Personal information
- Full name: Sarah Rebecca Robbins
- Date of birth: July 30, 1992 (age 34)
- Place of birth: Montreal, Quebec, Canada
- Height: 5 ft 7 in (1.70 m)
- Position: Midfielder

College career
- Years: Team / Apps / (Gls)
- 2009–2012: Kansas Jayhawks / 50 / (1)

Senior career*
- Years: Team / Apps / (Gls)
- 2009–2013: Laval Comets / 40 / (1)
- 2014: Åland United / 19 / (1)
- 2015: Portland Thorns FC / 1 / (0)
- 2015: Apollon Limassol / 7 / (2)

International career^{‡}
- 2012: Canada U20 / 3 / (0)

= Sarah Robbins =

Canadian soccer player

Sarah Rebecca Robbins (born July 30, 1992) is a Canadian soccer player from Montreal, Quebec. She last played for Portland Thorns FC of the National Women's Soccer League.

== Early life ==
Robbins was born in Montreal, Quebec.

Robbins attended University of Kansas where she played as a midfielder for the Jayhawks. Robbins made 50 appearances for the Jayhawks in 2009–12, averaging 52.8 minutes over 50 matches with a goal and four assists.

==Club career==

Robins played with the Laval Comets of the USL W-League from 2009 to 2013, helping guide the club to the league championship match in 2013.
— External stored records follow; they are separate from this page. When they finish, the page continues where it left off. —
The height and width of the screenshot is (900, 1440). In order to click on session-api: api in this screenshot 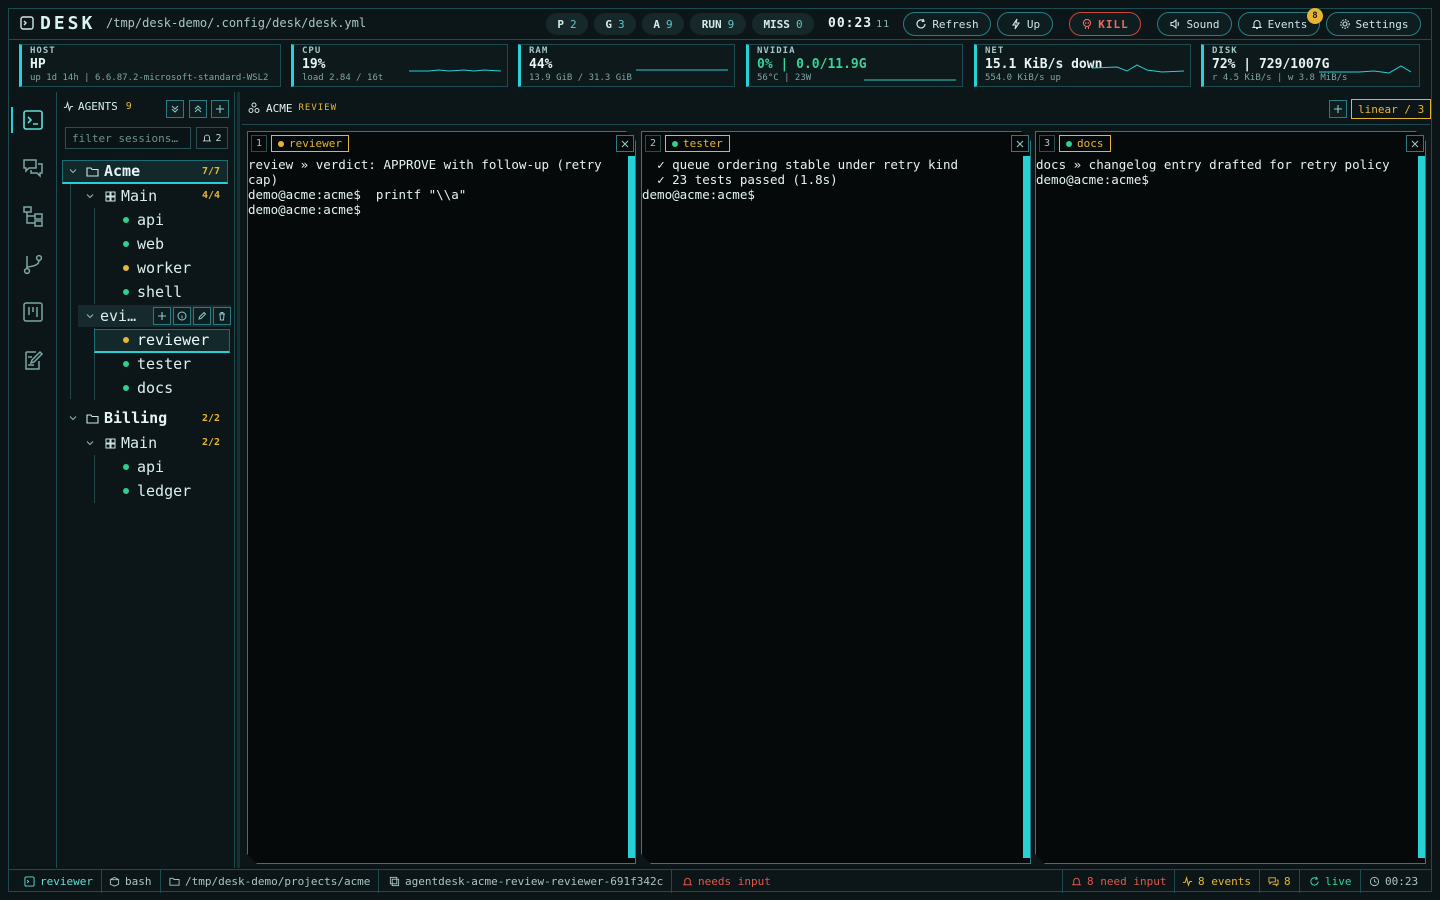, I will do `click(144, 220)`.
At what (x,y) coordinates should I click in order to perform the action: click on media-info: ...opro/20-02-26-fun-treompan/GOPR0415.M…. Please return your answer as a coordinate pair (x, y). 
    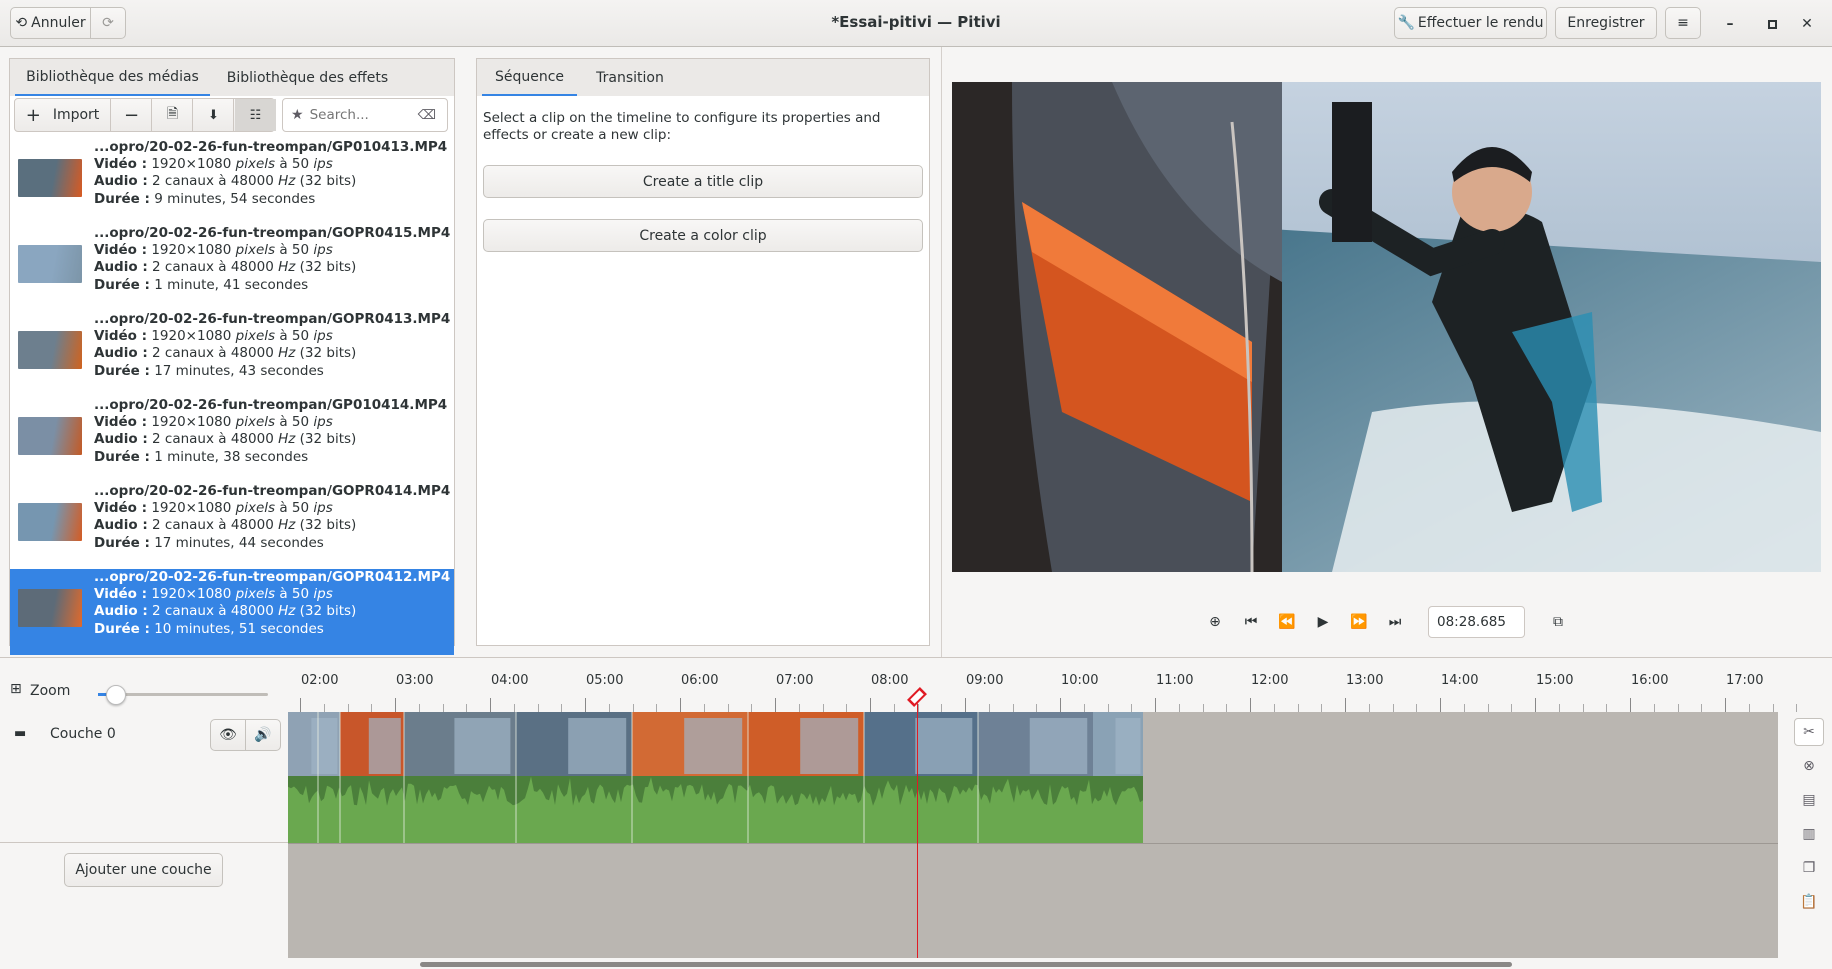
    Looking at the image, I should click on (272, 260).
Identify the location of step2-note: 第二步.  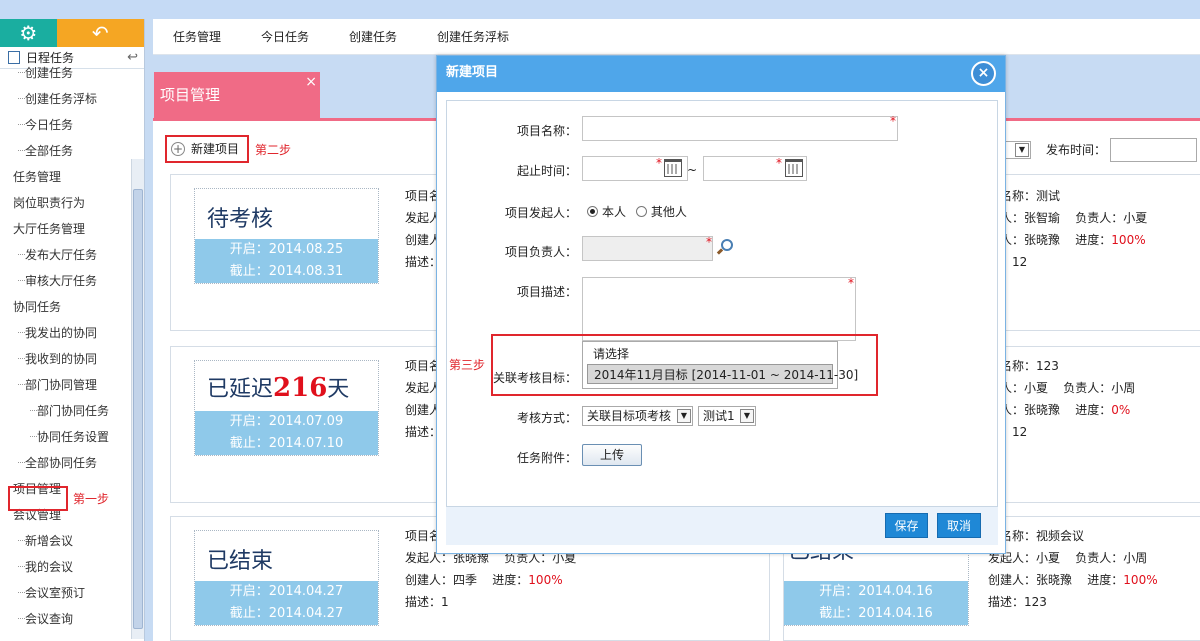
(274, 150).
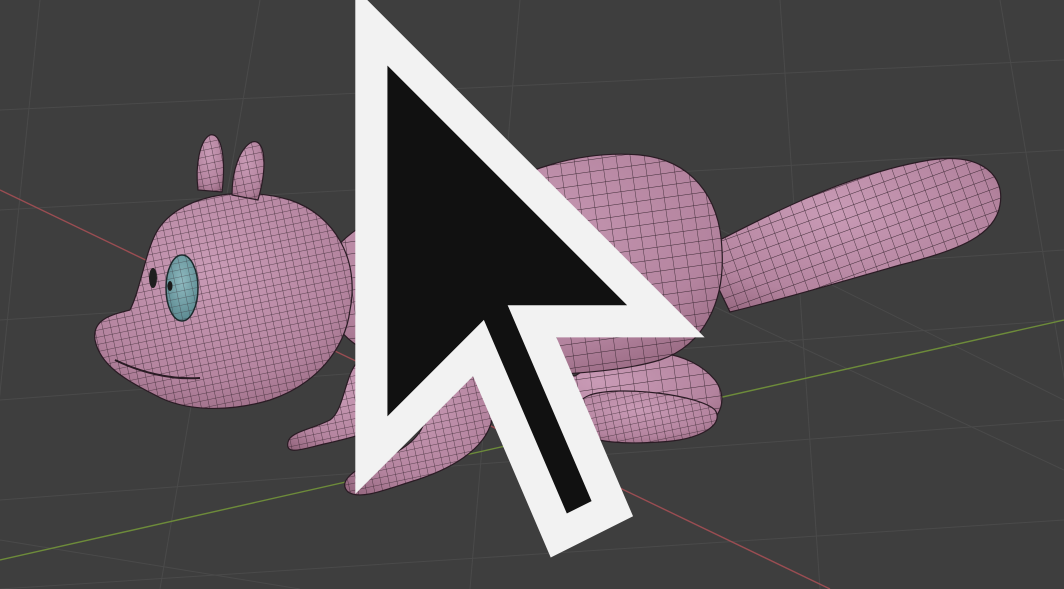  Describe the element at coordinates (210, 164) in the screenshot. I see `squirrel-ear-left` at that location.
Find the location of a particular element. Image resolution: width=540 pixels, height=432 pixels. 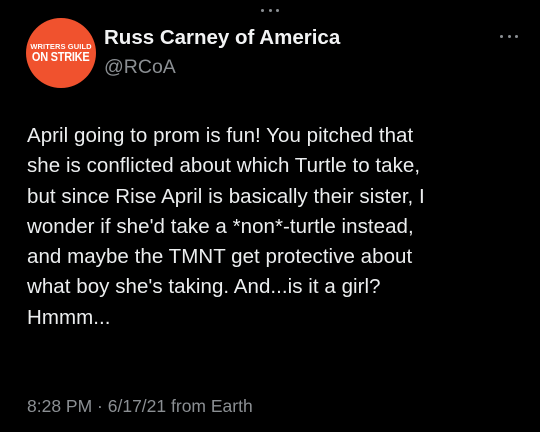

avatar: WRITERS GUILD ON STRIKE is located at coordinates (61, 53).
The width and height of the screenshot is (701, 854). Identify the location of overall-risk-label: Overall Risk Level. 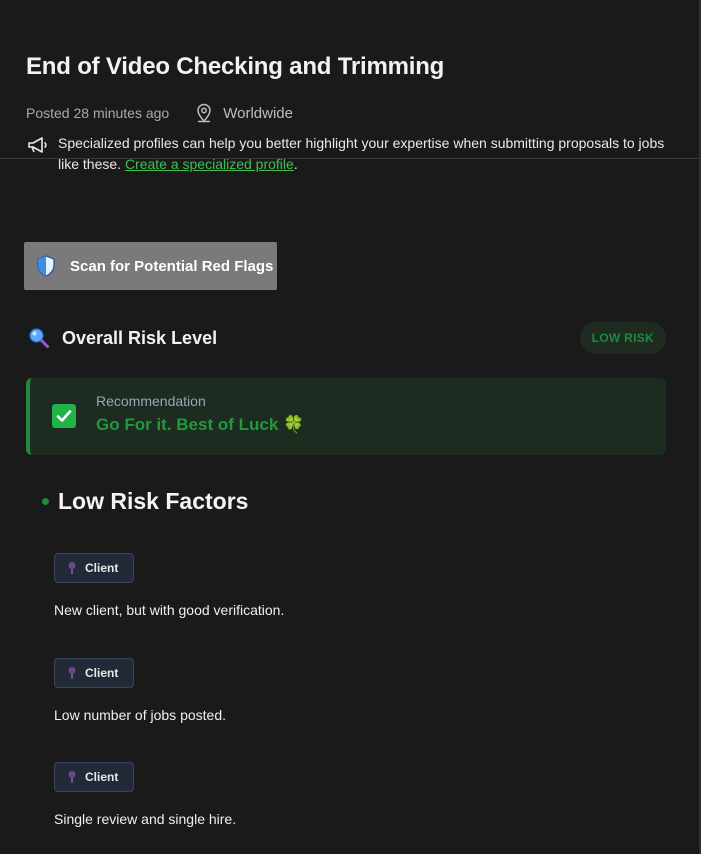
(140, 338).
Robbins appeared in 14 matches, recording three goals and seven assists, for Finnish club Åland United in 2014. The midfielder logged 1,189 minutes for the Naisten Liiga side, and competed in the qualifying round of the 2014–15 UEFA Women's Champions League.

Robbins was signed by the Portland Thorns on February 26, 2015, as a free agent. She was waived on June 18, 2015, after only making one appearance for the team.

In the 2015–16 American off-season Robbins scored two goals in seven Cypriot First Division games with Apollon Limassol.